Re: [RFC PATCH 2/2] mm,page_alloc: Make alloc_contig_range handle free hugetlb pages

From: Mike Kravetz
Date: Wed Feb 10 2021 - 20:17:35 EST


On 2/8/21 2:38 AM, Oscar Salvador wrote:
> Free hugetlb pages are trickier to handle as to in order to guarantee
> no userspace appplication disruption, we need to replace the
> current free hugepage with a new one.
>
> In order to do that, a new function called alloc_and_dissolve_huge_page
> in introduced.
> This function will first try to get a new fresh hugetlb page, and if it
> succeeds, it will dissolve the old one.
>
> Signed-off-by: Oscar Salvador <osalvador@xxxxxxx>
> ---
> include/linux/hugetlb.h | 6 ++++++
> mm/compaction.c | 11 +++++++++++
> mm/hugetlb.c | 35 +++++++++++++++++++++++++++++++++++
> 3 files changed, 52 insertions(+)
>
> diff --git a/include/linux/hugetlb.h b/include/linux/hugetlb.h
> index ebca2ef02212..f81afcb86e89 100644
> --- a/include/linux/hugetlb.h
> +++ b/include/linux/hugetlb.h
> @@ -505,6 +505,7 @@ struct huge_bootmem_page {
> struct hstate *hstate;
> };
>
> +bool alloc_and_dissolve_huge_page(struct page *page);
> struct page *alloc_huge_page(struct vm_area_struct *vma,
> unsigned long addr, int avoid_reserve);
> struct page *alloc_huge_page_nodemask(struct hstate *h, int preferred_nid,
> @@ -773,6 +774,11 @@ static inline void huge_ptep_modify_prot_commit(struct vm_area_struct *vma,
> #else /* CONFIG_HUGETLB_PAGE */
> struct hstate {};
>
> +static inline bool alloc_and_dissolve_huge_page(struct page *page)
> +{
> + return false;
> +}
> +
> static inline struct page *alloc_huge_page(struct vm_area_struct *vma,
> unsigned long addr,
> int avoid_reserve)
> diff --git a/mm/compaction.c b/mm/compaction.c
> index 89cd2e60da29..7969ddc10856 100644
> --- a/mm/compaction.c
> +++ b/mm/compaction.c
> @@ -952,6 +952,17 @@ isolate_migratepages_block(struct compact_control *cc, unsigned long low_pfn,
> low_pfn += compound_nr(page) - 1;
> goto isolate_success_no_list;
> }
> + } else {
> + /*
> + * Free hugetlb page.
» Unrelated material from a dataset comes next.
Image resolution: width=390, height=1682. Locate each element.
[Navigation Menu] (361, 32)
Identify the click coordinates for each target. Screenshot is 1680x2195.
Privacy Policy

Allocate a new one and
> + * dissolve this is if succeed.
> + */
> + if (alloc_and_dissolve_huge_page(page)) {
> + unsigned long order = buddy_order_unsafe(page);
> +
> + low_pfn += (1UL << order) - 1;
> + continue;
> + }
> }
> goto isolate_fail;
> }
> diff --git a/mm/hugetlb.c b/mm/hugetlb.c
> index 18f6ee317900..79ffbb64c4ee 100644
> --- a/mm/hugetlb.c
> +++ b/mm/hugetlb.c
> @@ -2253,6 +2253,41 @@ static void restore_reserve_on_error(struct hstate *h,
> }
> }
>
> +bool alloc_and_dissolve_huge_page(struct page *page)
> +{
> + NODEMASK_ALLOC(nodemask_t, nodes_allowed, GFP_KERNEL);
> + struct page *head;
> + struct hstate *h;
> + bool ret = false;
> + int nid;
> +
> + if (!nodes_allowed)
> + return ret;
> +
> + spin_lock(&hugetlb_lock);
> + head = compound_head(page);
> + h = page_hstate(head);
> + nid = page_to_nid(head);
> + spin_unlock(&hugetlb_lock);
> +
> + init_nodemask_of_node(nodes_allowed, nid);
> +
> + /*
> + * Before dissolving the page, we need to allocate a new one,
> + * so the pool remains stable.
> + */
> + if (alloc_pool_huge_page(h, nodes_allowed, NULL)) {
> + /*
> + * Ok, we have a free hugetlb-page to replace this
> + * one. Dissolve the old page.
> + */
> + if (!dissolve_free_huge_page(page))
> + ret = true;

Should probably check for -EBUSY as this means someone started using
the page while we were allocating a new one. It would complicate the
code to try and do the 'right thing'. Right thing might be getting
dissolving the new pool page and then trying to isolate this in use
page. Of course things could change again while you are doing that. :(

Might be good enough as is. As noted previously, this code is racy.
--
Mike Kravetz

> + }
> +
> + return ret;
> +}
> +
> struct page *alloc_huge_page(struct vm_area_struct *vma,
> unsigned long addr, int avoid_reserve)
> {
>